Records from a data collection

○ ○ ○ ○

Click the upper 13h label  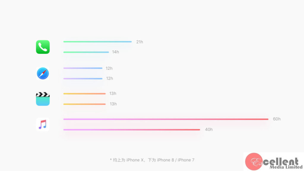(x=113, y=94)
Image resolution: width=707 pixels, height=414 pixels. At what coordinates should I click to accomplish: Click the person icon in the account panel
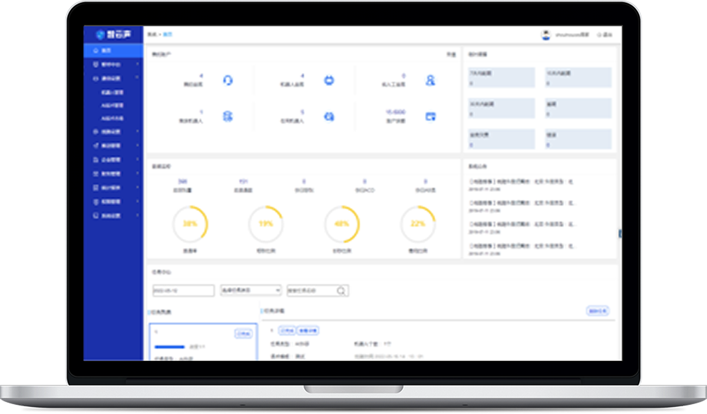click(x=430, y=81)
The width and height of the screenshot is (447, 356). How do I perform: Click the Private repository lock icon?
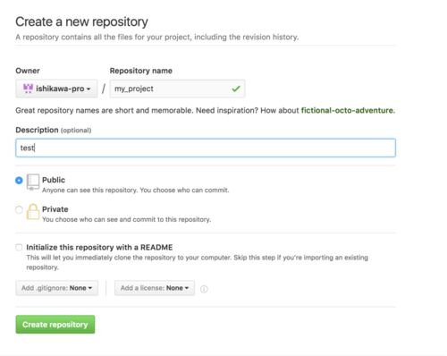33,212
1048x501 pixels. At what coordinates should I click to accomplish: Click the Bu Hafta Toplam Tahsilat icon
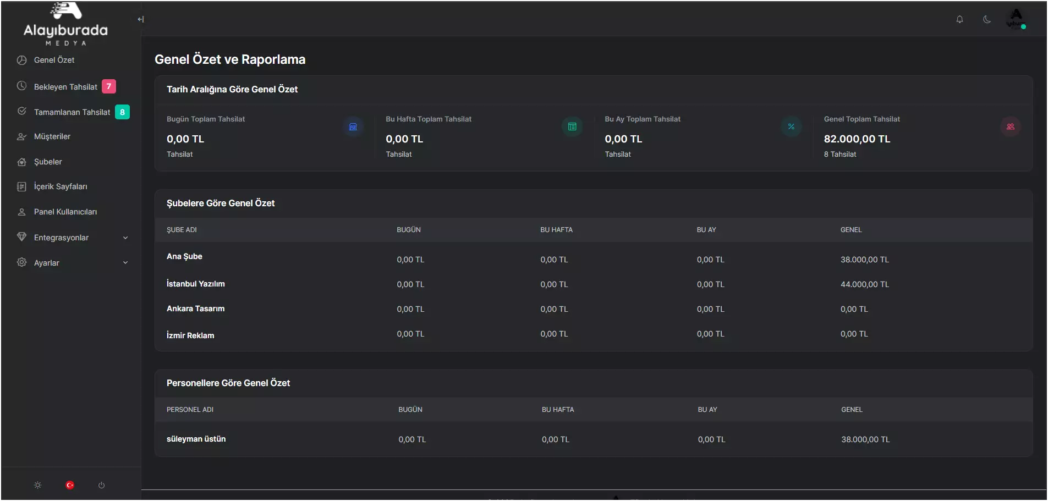[572, 126]
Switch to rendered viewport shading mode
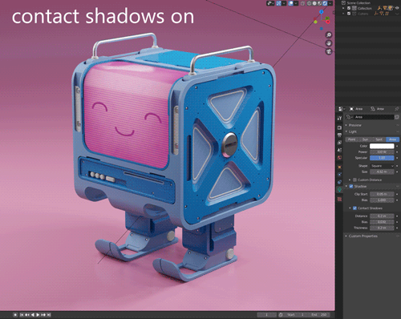 (x=325, y=3)
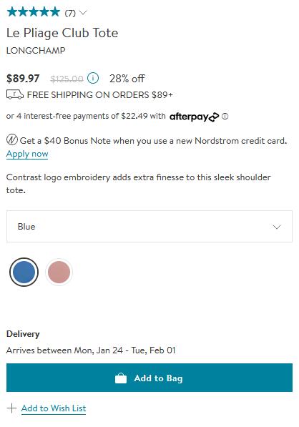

○ ○ ○ ○

Problem description
Every line from the one containing "Image resolution: width=707" through the last line of the records is to be reproduced exactly, with pictures left out and nothing else given.

Output of the exercise
Image resolution: width=707 pixels, height=414 pixels. At what coordinates should I click to accomplish: Click the person icon in the account panel
click(x=430, y=81)
The width and height of the screenshot is (447, 356). How do I perform: Click the Private repository lock icon?
33,212
1048x501 pixels. At what coordinates should I click to accomplish: Click the Bu Hafta Toplam Tahsilat icon
[572, 126]
Switch to rendered viewport shading mode
 (x=325, y=3)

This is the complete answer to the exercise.